Here’s the rationale for deferring this: [swift-evolution] [Review] SE-0018 Flexible Memberwise Initialization

There's also: Synthesize default values for the memberwise initializer by Azoy · Pull Request #936 · apple/swift-evolution · GitHub from Synthesizing default values for the memberwise initializer

I don't quite understand calling this feature sugar and trying to find a manual way to define this initializer. I'm pretty sure I'm missing something. So called sugar made Swift a Swift and sugar is one of the crucial ingredient of modern programming languages.

Swift supports default parameter values just fine, so I'm not sure why automatically generated initializer couldn't use those?

IIRC, SE-0018 was trying to add pure sugar in Swift 2, which was quite a chaotic time (around this time, we added function’s compound name, #selector and a few things that changed Swift in a big way). So something like SE-0018 has somewhat lower priority, esp. when the we aren’t even sure it’s the right approach and doing nothing doesn’t affect developers too much.

IMO, @Alejandro’s proposal is closer to what @Bear is asking though.
It seems that the thread just stagnate, perhaps one can revive it? Or add an implementation if it doesn’t have one?

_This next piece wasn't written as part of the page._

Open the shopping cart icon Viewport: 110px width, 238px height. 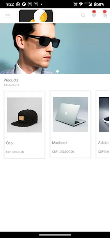point(105,16)
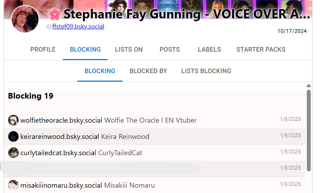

I still don't understand why would it require a memberwise keyword or any additional syntax. Wouldn't it be possible to just create this initializer behind the scene? Like I said, I'm sure I am missing something, because if that was so simple, it would have been done like that. I mean to just declare default memberwise initializer as it would have used default values, just like a regular function with default values:

func x(a: Int = 1, b: Int = 2, c: Int = 3) {/*...*/}

Which we can call either way:

x()
x(a: 7)
x(b: 7)
x(c: 7)
x(a: 7, b: 7)
x(a: 7, c: 7)
x(b: 7, c: 7)
x(a: 7, b: 7, c: 7)

The goals of flexible memberwise intialization were much broader than that and could be added later. Some examples are being able to control the visibility of the synthesized initializer, including synthesizing a public initializer, being able to prevent some members from participating in the synthesized initializer, being able to define an initializer body that runs after the synthesized memberwise initialization happens, being able to opt-in to the synthesized initializer while also writing custom initializers in the type declaration.

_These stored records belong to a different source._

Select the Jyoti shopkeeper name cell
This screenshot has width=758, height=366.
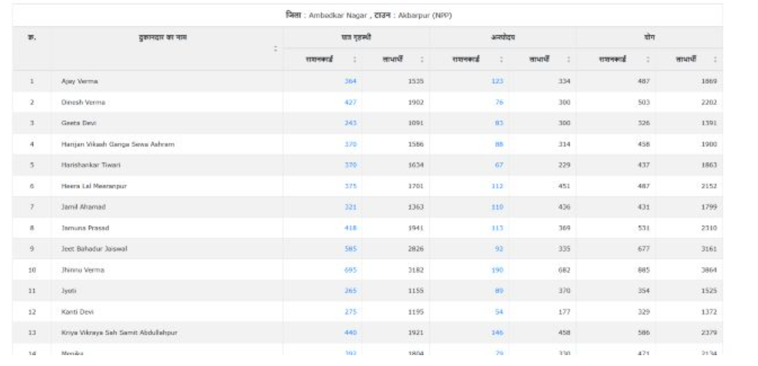point(66,291)
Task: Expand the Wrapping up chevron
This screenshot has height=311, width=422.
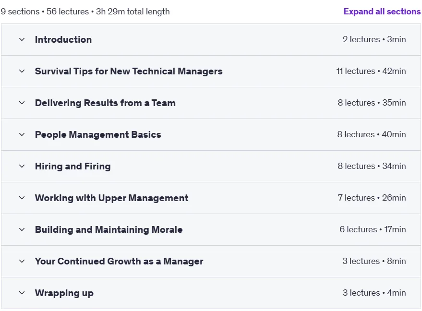Action: click(x=22, y=293)
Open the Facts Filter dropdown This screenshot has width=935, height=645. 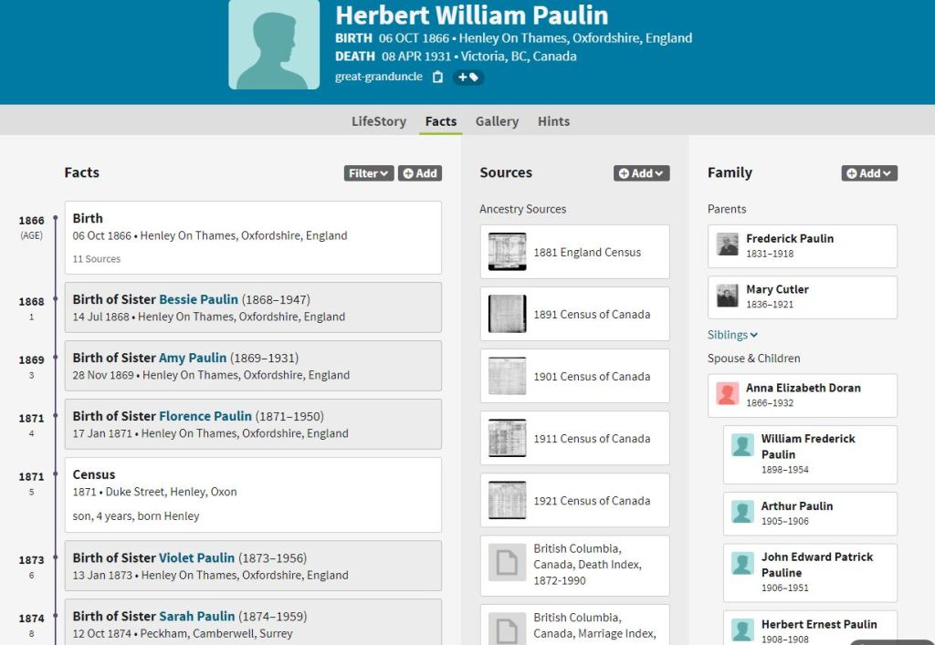click(x=369, y=173)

If the only goal is supporting default values as default parameter arguments wouldn’t require anything more than an implementation and proposal to move ahead. However it would inevitably re-open the larger can of worms in discussion and review and it’s not certain what the general sentiment of the community would be or what the core team would decide. On the one hand, it seems like a small no-brainer addition. On the other hand, I think many of us still hope to see something more robust added eventually and the core team might want to wait until then to make a change.

Coming from the Drupal community who just went through a major refactor from straight PHP to symphony...

Everyone always wants more robustness and a better solution that caters to everything. Though this isn’t a bad thing, it delays actual progress.

What happens more often in professional, non collaborative community based projects, is iterative approaches. We build, we refactor, we add on, we remove.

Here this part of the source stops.